Symptom
The stack_mgr process can unexpectedly fail on a Switch stack:
Chassis 1 reloading, reason - EHSA keepalive timeout
Apr 1 11:22:07.739: %PMAN-3-RPSWITCH: R0/0: RP switch initiated. Critical process stack_mgr has failed (rc 0)
Apr 1 11:22:16.452: %PMAN-3-PROCHOLDDOWN: R0/0: The process stack_mgr has been helddown (rc 139)
Apr 1 11:22:22.078: %PMAN-5-EXITACTION: F0/0: pvp: Process manager is exiting: reload fp action requested
INFO: rcu_sched detected stalls on CPUs/tasks:
3-...: (9 ticks this GP) idle=b25/140000000000000/0 softirq=57412647/57412647 fqs=5049
(detected by 2, t=5288 jiffies, g=26983533, c=26983532, q=54430)
NMI watchdog: BUG: soft lockup - CPU#1 stuck for 22s! [flashutil:2940]
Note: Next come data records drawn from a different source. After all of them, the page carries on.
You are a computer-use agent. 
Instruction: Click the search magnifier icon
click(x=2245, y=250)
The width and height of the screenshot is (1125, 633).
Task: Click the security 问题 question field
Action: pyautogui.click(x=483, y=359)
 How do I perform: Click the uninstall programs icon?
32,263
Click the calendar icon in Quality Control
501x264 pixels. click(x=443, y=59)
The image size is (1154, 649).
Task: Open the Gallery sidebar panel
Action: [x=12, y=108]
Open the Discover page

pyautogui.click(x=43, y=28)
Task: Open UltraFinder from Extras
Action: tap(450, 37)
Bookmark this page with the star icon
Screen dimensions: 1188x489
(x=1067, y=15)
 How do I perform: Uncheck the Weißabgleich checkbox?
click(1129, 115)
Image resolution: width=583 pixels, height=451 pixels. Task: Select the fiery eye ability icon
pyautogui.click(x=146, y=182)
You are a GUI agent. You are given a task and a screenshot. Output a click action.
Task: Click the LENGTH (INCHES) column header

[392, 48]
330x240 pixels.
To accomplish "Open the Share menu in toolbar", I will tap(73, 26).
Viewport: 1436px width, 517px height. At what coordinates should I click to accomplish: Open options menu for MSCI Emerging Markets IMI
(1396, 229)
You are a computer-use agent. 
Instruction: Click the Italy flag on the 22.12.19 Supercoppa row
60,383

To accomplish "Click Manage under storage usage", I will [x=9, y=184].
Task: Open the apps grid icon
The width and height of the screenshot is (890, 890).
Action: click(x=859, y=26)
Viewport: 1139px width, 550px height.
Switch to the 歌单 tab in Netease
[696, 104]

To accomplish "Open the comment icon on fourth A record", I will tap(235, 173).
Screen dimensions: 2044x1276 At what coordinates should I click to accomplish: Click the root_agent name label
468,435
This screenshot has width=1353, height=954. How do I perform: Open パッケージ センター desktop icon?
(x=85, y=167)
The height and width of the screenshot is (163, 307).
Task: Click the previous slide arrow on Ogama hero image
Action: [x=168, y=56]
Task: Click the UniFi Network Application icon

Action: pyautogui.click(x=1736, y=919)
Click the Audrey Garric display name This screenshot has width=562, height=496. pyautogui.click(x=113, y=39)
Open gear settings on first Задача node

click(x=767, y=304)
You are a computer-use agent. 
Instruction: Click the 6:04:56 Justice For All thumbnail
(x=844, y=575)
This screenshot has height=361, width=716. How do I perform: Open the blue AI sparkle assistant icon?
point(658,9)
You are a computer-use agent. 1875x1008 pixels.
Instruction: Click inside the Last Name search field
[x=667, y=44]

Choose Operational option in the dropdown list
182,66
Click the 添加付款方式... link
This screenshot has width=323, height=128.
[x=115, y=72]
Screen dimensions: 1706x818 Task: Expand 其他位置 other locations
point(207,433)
Kernel panic - not syncing: softlockup: hung tasks
CPU: 1 PID: 2940 Comm: flashutil Tainted: G W O L 4.4.155 #1
Hardware name: Cisco Craw64 on DopplerG 2.0 (DT)
Call trace:
[] dump_backtrace+0x0/0x148
[] show_stack+0x14/0x20
[] dump_stack+0x98/0xbc
[] panic+0xf8/0x25c
[] watchdog+0x0/0x48
[] __hrtimer_run_queues+0xf0/0x178
[] hrtimer_interrupt+0x98/0x1c8
[] arch_timer_handler_phys+0x30/0x40
[] handle_percpu_devid_irq+0x78/0xa0
[] generic_handle_irq+0x24/0x38
[] __handle_domain_irq+0x5c/0xb8
[] gic_handle_irq+0x58/0xb0
Conditions
The crash occurs when there's a large number of Dot1x sessions active across the stack, and the "default interface range" command is used on a number of interfaces at once.
Workaround
Issue has only been seen in the 16.11.x releases, 16.12.3 and later releases don't see this issue.